■ **Activity**
Look for the line containing "Uncheck the Issue" in the records below. Then output it and all the lines that follow, exactly and without any others.

[[ Listed entries, beginning ]]

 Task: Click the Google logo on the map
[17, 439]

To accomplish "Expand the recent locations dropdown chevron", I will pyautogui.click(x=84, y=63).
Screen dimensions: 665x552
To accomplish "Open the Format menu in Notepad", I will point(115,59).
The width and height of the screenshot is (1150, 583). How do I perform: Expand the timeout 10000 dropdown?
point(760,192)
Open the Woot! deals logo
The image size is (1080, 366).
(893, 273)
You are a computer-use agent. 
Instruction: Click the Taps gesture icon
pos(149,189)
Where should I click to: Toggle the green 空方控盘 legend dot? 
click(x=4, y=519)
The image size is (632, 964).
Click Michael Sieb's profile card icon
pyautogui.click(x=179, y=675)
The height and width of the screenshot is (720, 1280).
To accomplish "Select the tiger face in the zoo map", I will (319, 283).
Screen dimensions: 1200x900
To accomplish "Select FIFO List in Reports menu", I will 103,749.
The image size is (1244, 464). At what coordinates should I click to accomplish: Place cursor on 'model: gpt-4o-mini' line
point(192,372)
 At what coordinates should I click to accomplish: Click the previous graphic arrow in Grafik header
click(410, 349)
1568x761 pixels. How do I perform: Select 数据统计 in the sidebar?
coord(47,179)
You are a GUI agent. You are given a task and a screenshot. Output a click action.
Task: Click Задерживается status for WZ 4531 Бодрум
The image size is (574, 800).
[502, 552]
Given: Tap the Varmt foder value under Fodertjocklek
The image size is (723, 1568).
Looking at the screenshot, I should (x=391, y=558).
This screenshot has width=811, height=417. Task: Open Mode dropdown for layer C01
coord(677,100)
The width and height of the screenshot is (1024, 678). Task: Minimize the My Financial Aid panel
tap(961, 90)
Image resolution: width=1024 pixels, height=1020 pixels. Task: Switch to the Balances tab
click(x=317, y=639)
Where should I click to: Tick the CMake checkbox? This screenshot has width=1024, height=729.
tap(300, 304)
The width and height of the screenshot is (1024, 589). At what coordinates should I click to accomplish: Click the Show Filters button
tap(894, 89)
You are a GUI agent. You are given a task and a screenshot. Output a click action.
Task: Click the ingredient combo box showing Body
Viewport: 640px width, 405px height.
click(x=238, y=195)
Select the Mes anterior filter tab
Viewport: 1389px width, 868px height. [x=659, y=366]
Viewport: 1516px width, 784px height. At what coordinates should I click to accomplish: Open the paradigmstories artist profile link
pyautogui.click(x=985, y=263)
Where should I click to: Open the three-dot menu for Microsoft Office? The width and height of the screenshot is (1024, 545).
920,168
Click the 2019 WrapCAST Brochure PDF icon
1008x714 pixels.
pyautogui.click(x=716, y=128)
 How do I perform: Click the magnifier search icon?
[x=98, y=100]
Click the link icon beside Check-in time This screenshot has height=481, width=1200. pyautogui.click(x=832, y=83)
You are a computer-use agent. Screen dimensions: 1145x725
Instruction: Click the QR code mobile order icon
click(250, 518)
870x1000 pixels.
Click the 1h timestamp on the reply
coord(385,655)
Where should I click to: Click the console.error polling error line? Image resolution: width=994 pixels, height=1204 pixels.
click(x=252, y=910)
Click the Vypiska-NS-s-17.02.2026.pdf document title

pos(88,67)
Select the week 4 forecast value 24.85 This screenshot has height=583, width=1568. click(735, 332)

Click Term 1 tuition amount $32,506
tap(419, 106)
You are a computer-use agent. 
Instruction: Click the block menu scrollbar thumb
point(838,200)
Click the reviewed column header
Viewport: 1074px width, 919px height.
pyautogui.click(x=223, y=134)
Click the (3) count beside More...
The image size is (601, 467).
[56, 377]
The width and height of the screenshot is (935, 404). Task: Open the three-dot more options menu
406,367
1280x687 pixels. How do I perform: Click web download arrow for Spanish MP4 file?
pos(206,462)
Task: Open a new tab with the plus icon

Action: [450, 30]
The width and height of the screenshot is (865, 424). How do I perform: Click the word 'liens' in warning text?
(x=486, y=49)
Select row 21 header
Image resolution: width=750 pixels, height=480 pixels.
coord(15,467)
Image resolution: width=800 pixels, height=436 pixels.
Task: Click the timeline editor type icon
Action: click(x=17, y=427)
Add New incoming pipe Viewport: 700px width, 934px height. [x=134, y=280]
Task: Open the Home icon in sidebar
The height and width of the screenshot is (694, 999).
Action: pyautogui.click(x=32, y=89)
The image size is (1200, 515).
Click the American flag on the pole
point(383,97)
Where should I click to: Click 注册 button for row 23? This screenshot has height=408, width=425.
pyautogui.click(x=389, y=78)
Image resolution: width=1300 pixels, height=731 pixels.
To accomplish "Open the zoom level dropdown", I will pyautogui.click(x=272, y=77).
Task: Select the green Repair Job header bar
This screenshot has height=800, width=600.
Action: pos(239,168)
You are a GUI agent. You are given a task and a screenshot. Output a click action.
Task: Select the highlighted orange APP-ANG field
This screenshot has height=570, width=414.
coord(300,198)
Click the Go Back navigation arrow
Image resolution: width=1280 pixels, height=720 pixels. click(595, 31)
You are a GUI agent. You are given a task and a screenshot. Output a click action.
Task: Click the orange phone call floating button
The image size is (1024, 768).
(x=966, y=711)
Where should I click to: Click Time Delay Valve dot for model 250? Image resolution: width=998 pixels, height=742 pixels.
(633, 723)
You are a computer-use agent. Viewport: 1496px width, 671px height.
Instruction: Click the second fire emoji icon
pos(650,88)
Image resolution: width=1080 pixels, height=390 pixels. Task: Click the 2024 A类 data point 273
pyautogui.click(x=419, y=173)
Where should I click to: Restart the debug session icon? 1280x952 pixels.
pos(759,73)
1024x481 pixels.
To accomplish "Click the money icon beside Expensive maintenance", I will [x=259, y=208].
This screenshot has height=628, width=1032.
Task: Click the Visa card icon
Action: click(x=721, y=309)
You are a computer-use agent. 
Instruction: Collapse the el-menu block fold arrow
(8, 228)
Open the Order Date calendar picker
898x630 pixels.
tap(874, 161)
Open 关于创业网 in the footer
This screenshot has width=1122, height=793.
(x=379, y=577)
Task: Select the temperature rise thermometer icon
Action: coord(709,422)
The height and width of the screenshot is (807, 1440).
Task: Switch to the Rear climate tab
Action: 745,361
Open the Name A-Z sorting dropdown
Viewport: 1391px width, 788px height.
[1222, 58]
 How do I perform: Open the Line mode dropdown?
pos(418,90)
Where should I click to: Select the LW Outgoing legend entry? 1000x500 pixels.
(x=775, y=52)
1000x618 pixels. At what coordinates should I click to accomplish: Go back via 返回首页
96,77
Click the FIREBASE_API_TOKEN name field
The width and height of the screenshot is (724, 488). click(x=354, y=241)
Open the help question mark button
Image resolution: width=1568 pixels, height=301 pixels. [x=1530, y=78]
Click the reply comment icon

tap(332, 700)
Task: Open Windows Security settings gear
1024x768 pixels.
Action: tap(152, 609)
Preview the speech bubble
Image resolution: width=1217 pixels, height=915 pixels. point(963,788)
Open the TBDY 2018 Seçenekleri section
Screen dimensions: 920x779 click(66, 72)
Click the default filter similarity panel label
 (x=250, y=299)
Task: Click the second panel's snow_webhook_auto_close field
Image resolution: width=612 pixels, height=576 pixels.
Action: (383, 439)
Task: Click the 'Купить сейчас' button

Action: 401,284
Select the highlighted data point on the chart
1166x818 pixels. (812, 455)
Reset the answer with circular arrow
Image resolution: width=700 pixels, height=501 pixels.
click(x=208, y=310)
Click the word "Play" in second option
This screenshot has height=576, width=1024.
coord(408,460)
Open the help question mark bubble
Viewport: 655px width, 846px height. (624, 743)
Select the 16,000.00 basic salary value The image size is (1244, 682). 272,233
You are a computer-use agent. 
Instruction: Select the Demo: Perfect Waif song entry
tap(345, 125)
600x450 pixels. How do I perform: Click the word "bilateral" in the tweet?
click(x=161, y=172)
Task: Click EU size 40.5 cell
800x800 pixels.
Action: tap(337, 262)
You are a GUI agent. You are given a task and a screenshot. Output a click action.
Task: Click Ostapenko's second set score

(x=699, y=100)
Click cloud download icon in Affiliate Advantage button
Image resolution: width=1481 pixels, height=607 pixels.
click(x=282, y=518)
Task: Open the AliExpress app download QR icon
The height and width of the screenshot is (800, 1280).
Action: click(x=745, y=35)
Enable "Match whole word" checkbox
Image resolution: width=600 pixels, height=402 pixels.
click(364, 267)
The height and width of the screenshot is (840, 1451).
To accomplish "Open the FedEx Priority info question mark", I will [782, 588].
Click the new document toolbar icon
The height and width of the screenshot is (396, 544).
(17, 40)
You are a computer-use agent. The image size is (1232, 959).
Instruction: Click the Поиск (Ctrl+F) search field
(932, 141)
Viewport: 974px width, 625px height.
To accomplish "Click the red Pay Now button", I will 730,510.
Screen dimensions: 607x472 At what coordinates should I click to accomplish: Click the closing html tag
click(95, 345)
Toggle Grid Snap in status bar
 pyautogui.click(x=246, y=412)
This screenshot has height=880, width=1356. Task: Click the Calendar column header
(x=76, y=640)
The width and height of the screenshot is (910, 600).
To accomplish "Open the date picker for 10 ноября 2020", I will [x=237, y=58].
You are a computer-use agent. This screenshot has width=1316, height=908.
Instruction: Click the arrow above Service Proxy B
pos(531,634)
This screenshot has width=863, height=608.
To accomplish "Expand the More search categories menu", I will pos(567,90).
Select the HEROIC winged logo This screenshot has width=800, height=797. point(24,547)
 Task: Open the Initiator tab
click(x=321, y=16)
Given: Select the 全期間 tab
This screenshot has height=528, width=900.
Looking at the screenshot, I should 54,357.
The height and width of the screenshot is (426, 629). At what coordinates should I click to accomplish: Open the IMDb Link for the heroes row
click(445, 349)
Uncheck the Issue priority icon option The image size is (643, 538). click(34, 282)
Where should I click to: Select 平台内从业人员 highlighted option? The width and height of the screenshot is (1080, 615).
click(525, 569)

[[ Listed entries, end ]]

■ **Answer to this exercise**
Uncheck the Issue priority icon option The image size is (643, 538). click(34, 282)
Where should I click to: Select 平台内从业人员 highlighted option? The width and height of the screenshot is (1080, 615).
click(525, 569)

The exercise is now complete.